- _What you need to do_:
Repeat the records below exactly, line for line.

- _Records_:
►

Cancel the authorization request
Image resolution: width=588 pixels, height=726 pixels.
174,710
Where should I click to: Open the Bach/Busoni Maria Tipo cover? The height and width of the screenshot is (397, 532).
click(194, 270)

◄

- _Task answer_:
Cancel the authorization request
Image resolution: width=588 pixels, height=726 pixels.
174,710
Where should I click to: Open the Bach/Busoni Maria Tipo cover? The height and width of the screenshot is (397, 532).
click(194, 270)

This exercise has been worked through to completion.